Verbindend sind auch die sehr praktischen Ausführungen
Günthörs über die zeitbedingten Predigtprobleme. Sie zeigen,
daß der katholische und der evangelische Prediger in der gleichen
Lage sind, aber auch die gleichen Schwächen aufweisen. Was hinsichtlich
des Doktrinalismus, des Historizismus, des Individualismus
, des Moralismus und des Peripherismus gesagt wird, geht
beide in gleichem Maße an. Kritische Laienstimmen kommen ausgiebig
zu Worte und legen dar, daß in der katholischen Gemeinde
ein genau so kritisches Interesse an der Predigt besteht,
wie in der evangelischen. Hilfreich sind für den Prediger die
Ausführungen über das Wie der Predigt. Da ist etwa die Warnung
vor lateinischen Zitaten, die nur die Bildung des Predigers
glänzen lassen sollen, die Abwehr von Biblizismen (Sprache Kanaans
) und theologischer Fachterminologie, aber auch allzu persönlicher
Erzählungen. Die „Schimpfpredigt" wird einer kritischen
Untersuchung gewürdigt und die sprachliche Gestalt der
Predigt wird überprüft. „Wenn wir die schriftliche Fixierung der
Predigt empfehlen, wird damit nicht gesagt, daß sie dann Wort
für Wort auswendig gelernt werden muß. Im Laufe der Predigttätigkeit
gewinnt der Prediger schon durch das Niederschreiben
die notwendige Sicherheit des Ausdrucks, ohne dabei Sklave der
Niederschrift zu sein. Natürlich darf die Benützung der Niederschrift
auf der Kanzel selbst nicht in Frage kommen ( f ). Die
Gläubigen merken es nämlich und empfinden es peinlich. Es steht
dann etwas Trennendes zwischen dem Prediger und ihnen"

Aufgabenstellung
Prüfe, ob die folgenden Aussagen mit dem Auszug über die Predigt übereinstimmen, und antworte jeweils mit Ja oder Nein sowie den entscheidenden Worten des Auszugs als wörtlichem Zitat. (a) Katholische und evangelische Prediger befinden sich in derselben Lage. (b) Eine schriftlich festgehaltene Predigt soll Wort für Wort auswendig gelernt werden. (c) Der Prediger darf seine Niederschrift auf der Kanzel benutzen.

Bereitgestellte Daten
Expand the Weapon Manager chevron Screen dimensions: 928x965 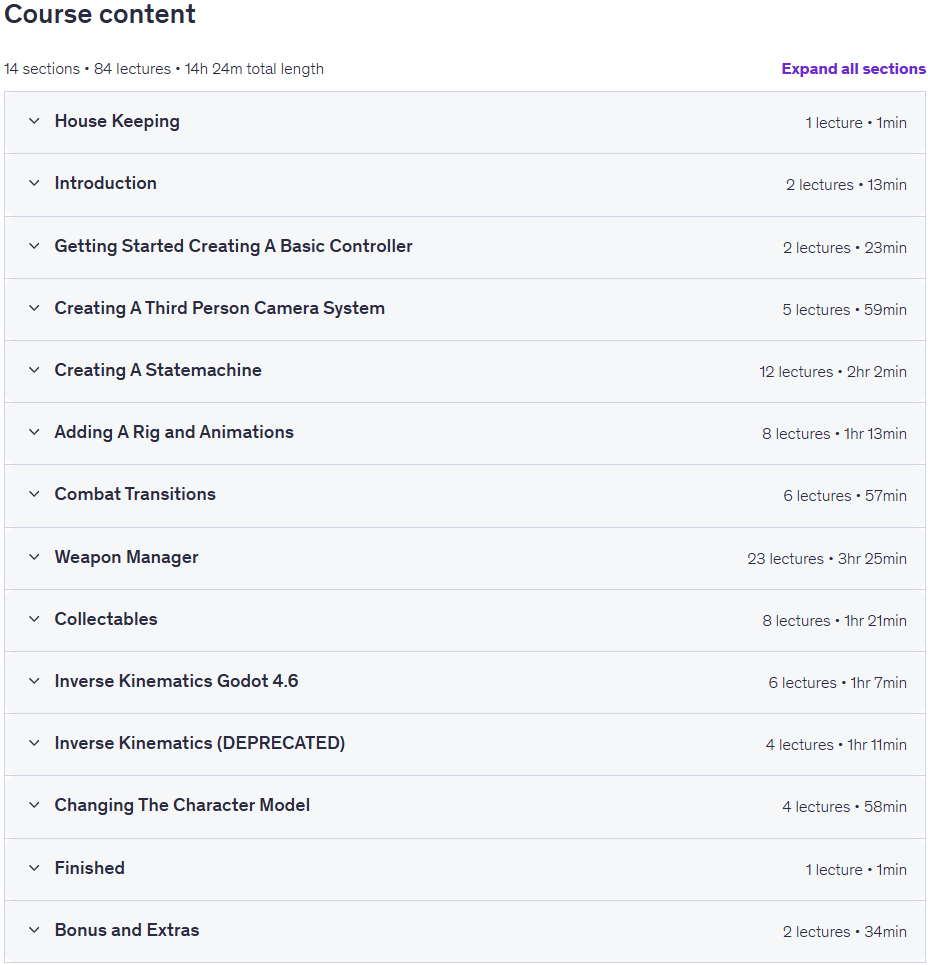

Musterlösung
(a) Ja: „daß der katholische und der evangelische Prediger in der gleichen Lage sind“
(b) Nein: „wird damit nicht gesagt, daß sie dann Wort für Wort auswendig gelernt werden muß“
(c) Nein: „Natürlich darf die Benützung der Niederschrift auf der Kanzel selbst nicht in Frage kommen“